The Company qualified as a real estate investment trust ("REIT") under the Code for federal income tax purposes commencing with the tax year ending December 31, 1995. So long as the Company qualifies for treatment as a REIT, the Company generally will not be
subject to federal income tax to the extent it distributes at least 90% its REIT taxable income to its stockholders. If the Company fails to qualify as a REIT in any taxable year, the Company will be subject to federal income tax on its taxable income at
regular corporate tax rates. Even if the Company qualifies for taxation as a REIT, the Company may be subject to certain state and local taxes on its income and property and federal income and excise taxes on its undistributed income.

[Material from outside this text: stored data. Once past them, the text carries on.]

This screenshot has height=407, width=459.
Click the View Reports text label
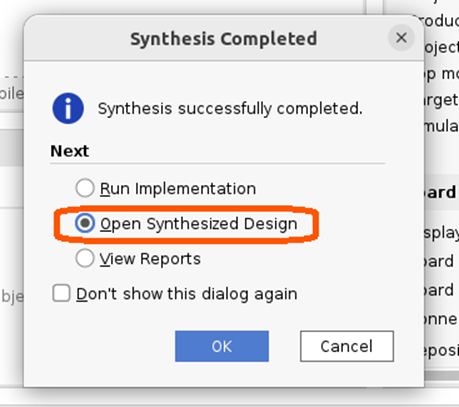pyautogui.click(x=150, y=259)
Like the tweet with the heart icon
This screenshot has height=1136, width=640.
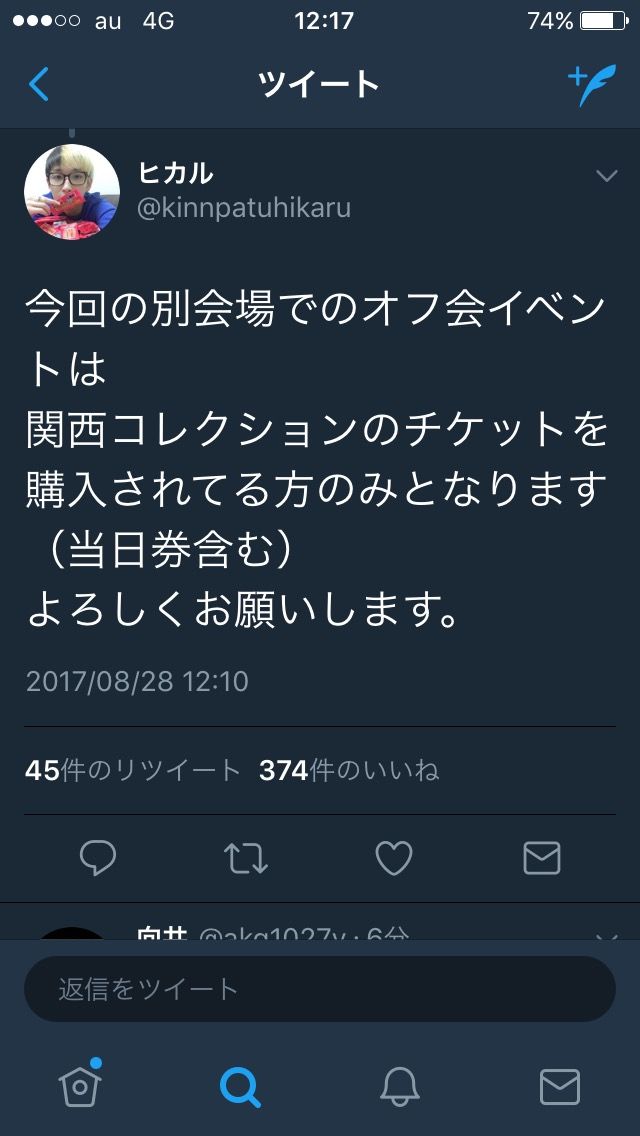394,859
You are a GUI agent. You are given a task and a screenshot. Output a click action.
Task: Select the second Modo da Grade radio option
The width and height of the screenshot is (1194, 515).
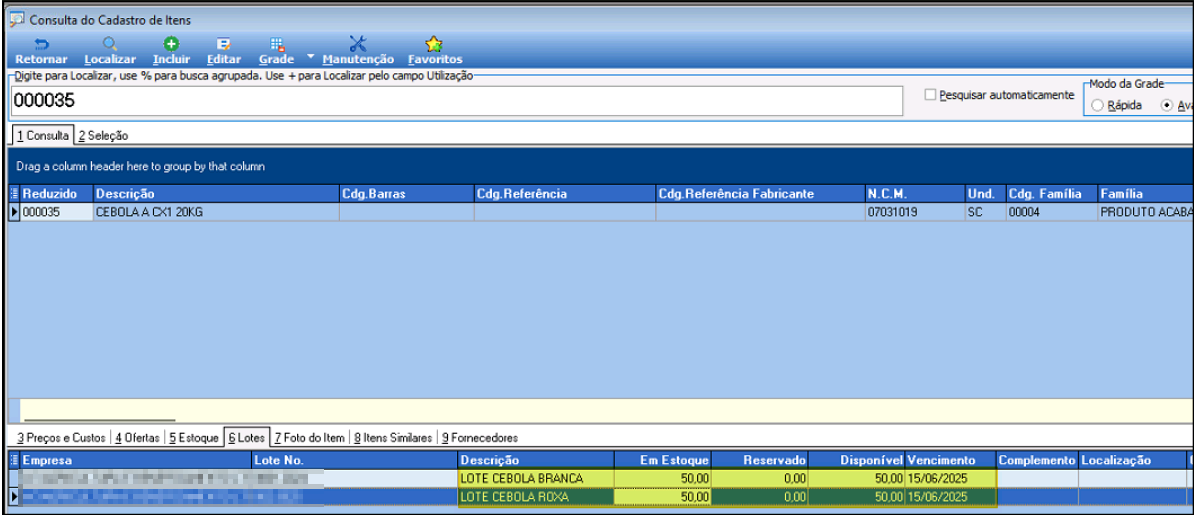(1167, 106)
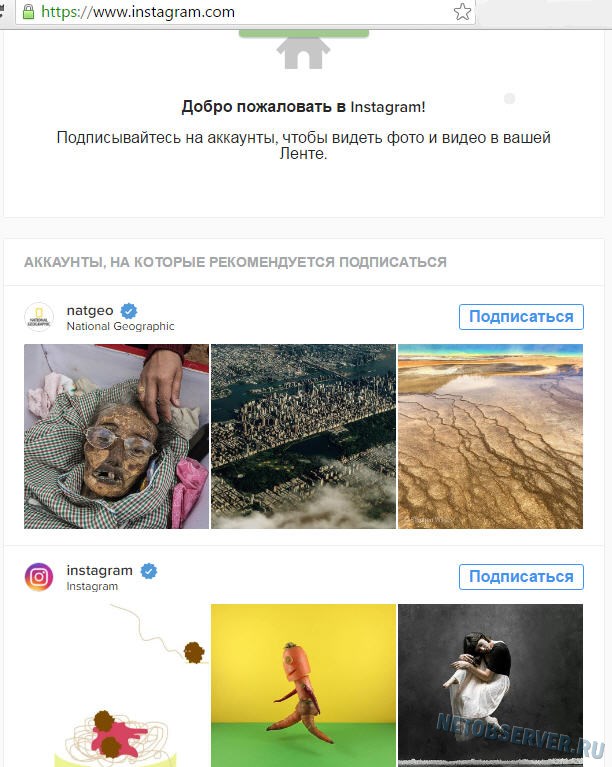Open instagram walking carrot photo
612x767 pixels.
pos(303,685)
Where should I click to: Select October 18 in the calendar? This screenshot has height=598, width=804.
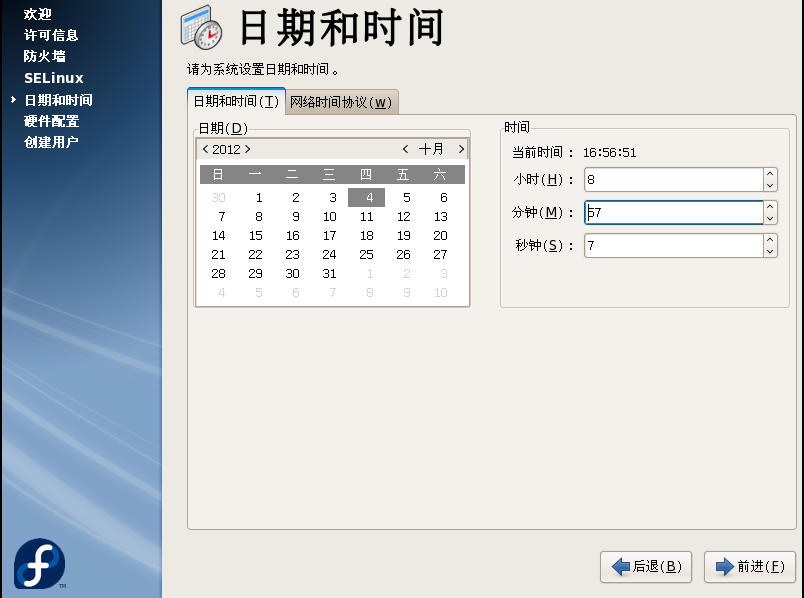click(x=366, y=235)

INLAND REAL ESTATE CORPORATION
(a Maryland corporation)
Notes to Consolidated Financial Statements
June 30, 2004
(unaudited)
The Company has elected to be taxed, for federal income tax purposes, as a REIT. This election has important consequences because it requires the Company to satisfy certain tests regarding the nature of the revenues it can generate and the distributions that it
pays to stockholders. To ensure that the Company qualifies to be taxed as a REIT, the Company determines, on a quarterly basis, that the gross income, asset and distribution tests imposed by the Code are met. On an ongoing basis, as due diligence is
performed by the Company on potential real estate purchases or temporary investment of uninvested capital, the Company determines that the income from the new assets qualifies for REIT purposes.

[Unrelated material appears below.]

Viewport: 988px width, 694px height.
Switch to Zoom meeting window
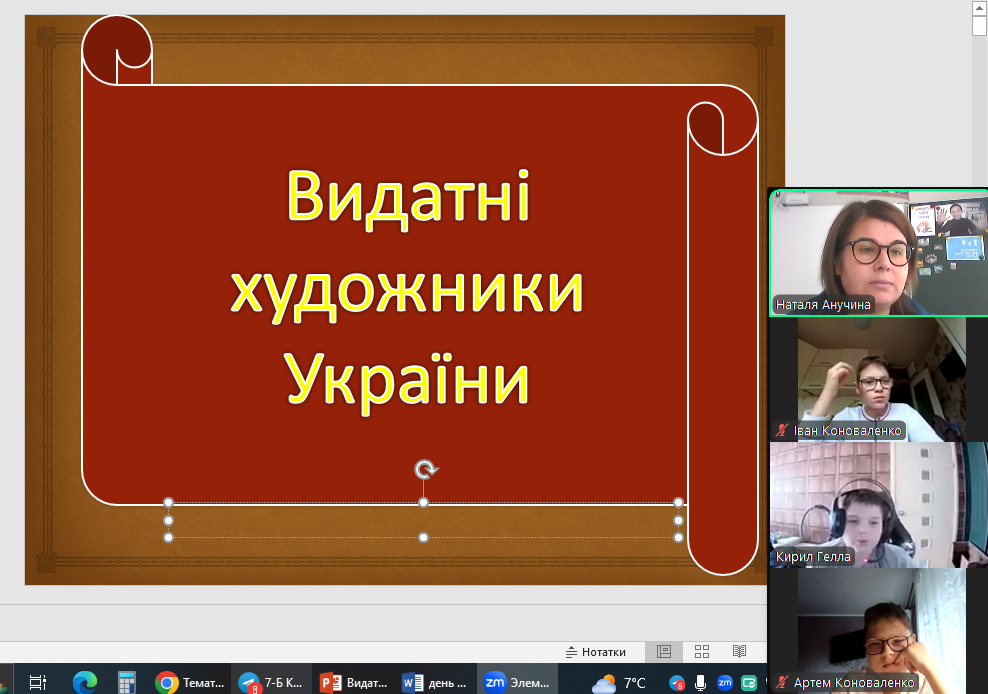[x=516, y=683]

The preparation of consolidated financial statements in conformity with GAAP requires management to make estimates and assumptions that affect the reported amounts of assets and liabilities and disclosure of contingent assets and liabilities at the date of the
consolidated financial statements and the reported amounts of revenues and expenses during the reporting periods. Actual results could differ from those estimates.
In the opinion of management, the financial statements contain all the adjustments necessary, which are of a normal recurring nature, to present fairly the financial position and results of operations for the periods presented
herein. Results of interim periods are not necessarily indicative of results to be expected for the year.

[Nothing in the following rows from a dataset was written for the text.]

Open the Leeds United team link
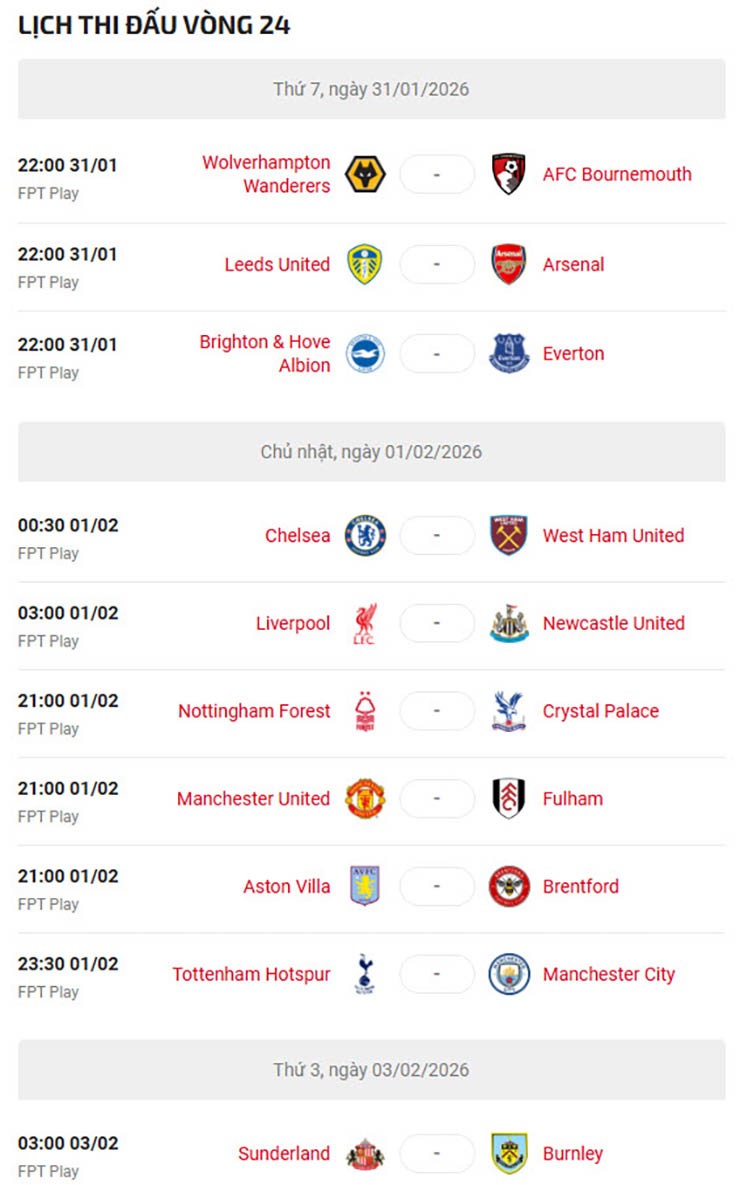Image resolution: width=740 pixels, height=1185 pixels. pos(277,265)
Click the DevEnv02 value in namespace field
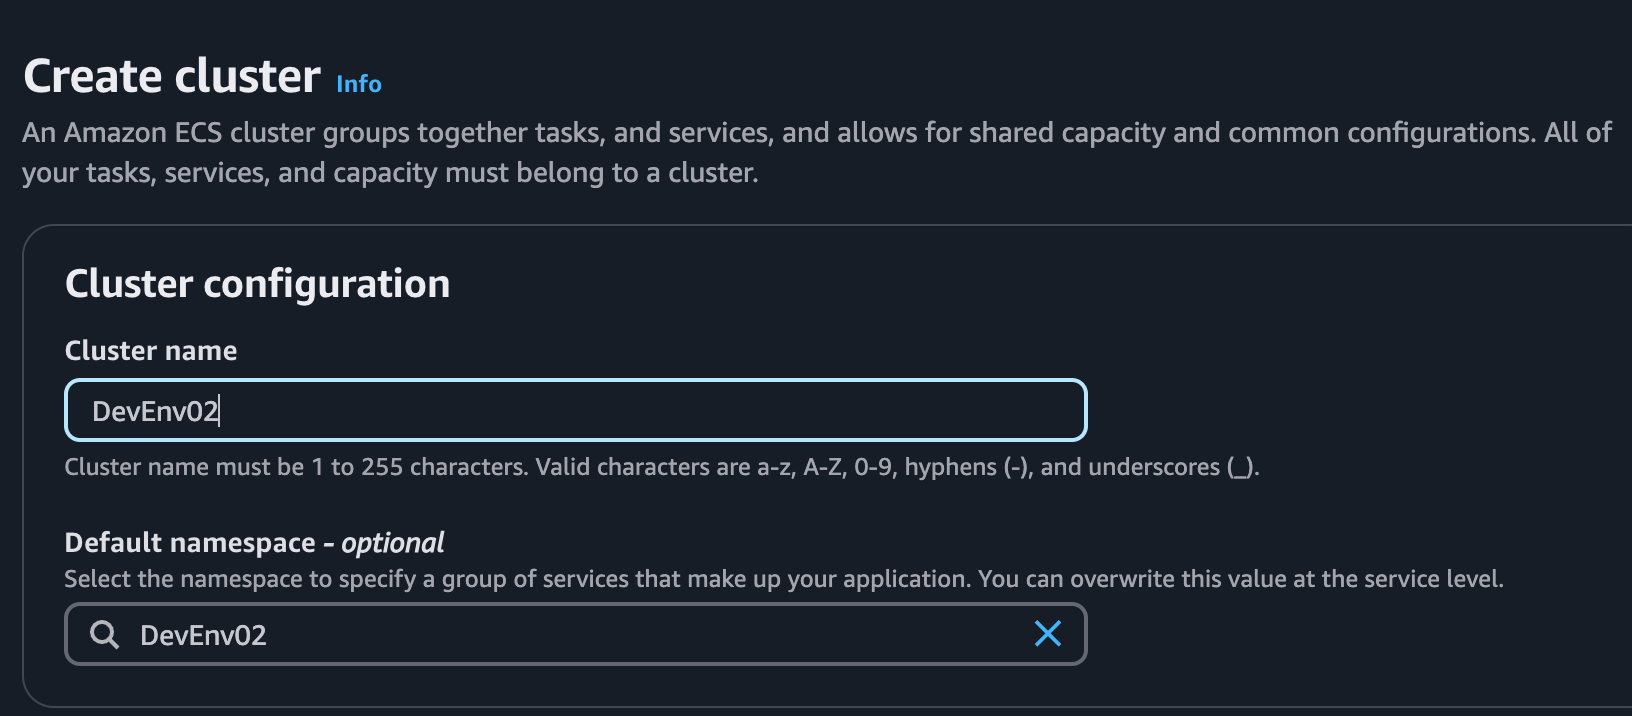Screen dimensions: 1632x716 click(x=203, y=636)
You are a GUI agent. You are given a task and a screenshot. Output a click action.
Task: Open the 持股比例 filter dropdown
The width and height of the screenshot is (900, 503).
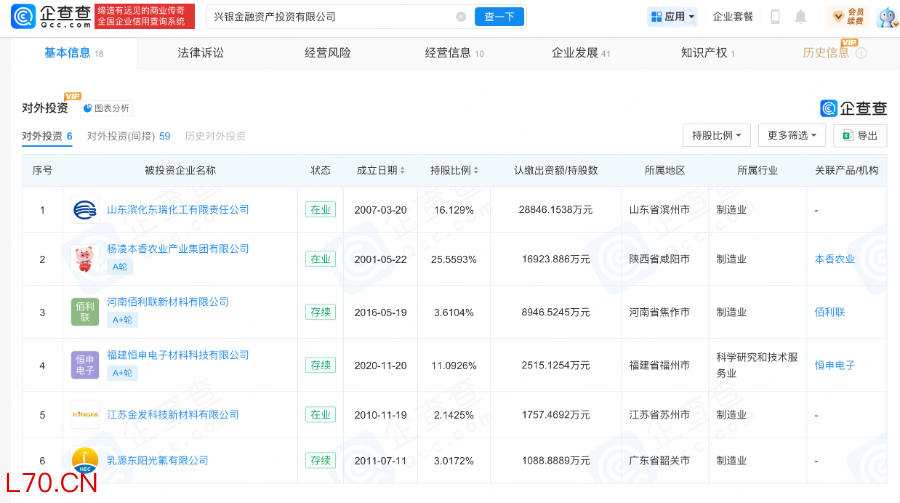tap(718, 135)
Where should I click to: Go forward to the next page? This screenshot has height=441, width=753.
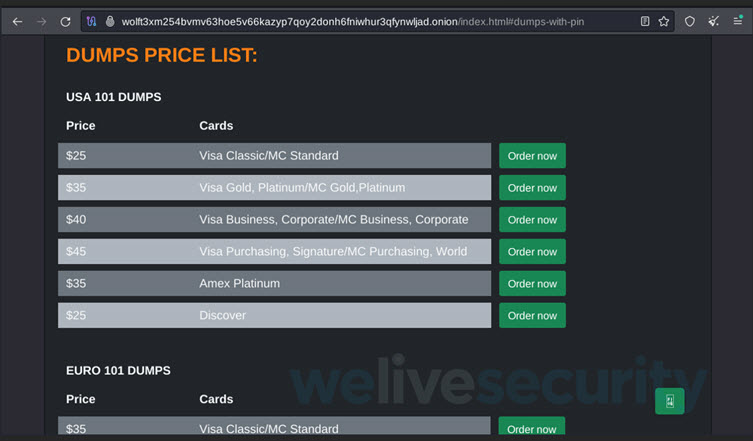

Certain reclassifications were made to the 2003 financial statements to conform to the 2004 presentation.
The accompanying consolidated financial statements of the Company include, in addition to the accounts of its wholly-owned subsidiaries, the accounts of Inland Ryan, LLC, Inland Ryan Cliff Lake, LLC and the joint venture with Tri-Land Properties, Inc ("consolidated
entities"). These entities are consolidated because the Company is the primary beneficiary of these variable interest entities. The primary beneficiary is the party that absorbs a majority of the entity's expected residual returns and losses. The
third parties' interests in these consolidated entities are reflected as minority interest in the accompanying consolidated financial statements.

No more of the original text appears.